Deposit:  An amount of money you pay into a bank account.

Depositor: Someone who pays cash into a bank.

Direct debit: An order to a bank to regularly pay money from your account to a person or an organization.

Discount rate: The rate of interest that a Central bank charges another bank that borrows from it.

Interest rate: The percentage that a bank charges or pays you in interest when you borrow money from it or keep money in an account.

Internet banking: A system that allows you to use the internet to communicate with your bank, check your account and pay bills and do other transactions.

Lending rate: A percentage that a bank charges a customer who borrows money.

Mortgage: A legal agreement in which you borrow money from a bank in order to buy a house. You pay back your mortgage by making monthly payments.

Online banking: A system that allows you to communicate with your bank on the internet.
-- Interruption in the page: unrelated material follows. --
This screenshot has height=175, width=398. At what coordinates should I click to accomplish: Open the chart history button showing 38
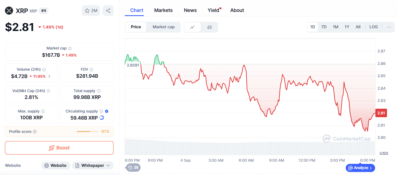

Overdraft: An agreement with your bank that allows you to spend money when you have no money left in your account. It can also be amount you owns your bank because you are into an agreement.

Overdrawn: This is when you take more that amount of money you have in your bank account.

Safe deposit box: A small box that is usually kept in a bank and use for storing valuable possessions.

Saver: Someone who regularly put money in a bank or cooperative society so that they can use it later.

Savings: money that you have save in a bank or invested so that you can used it later

SORT CODE: A number that is use on cheques to recognize the particular branch of a bank where customers keep their account.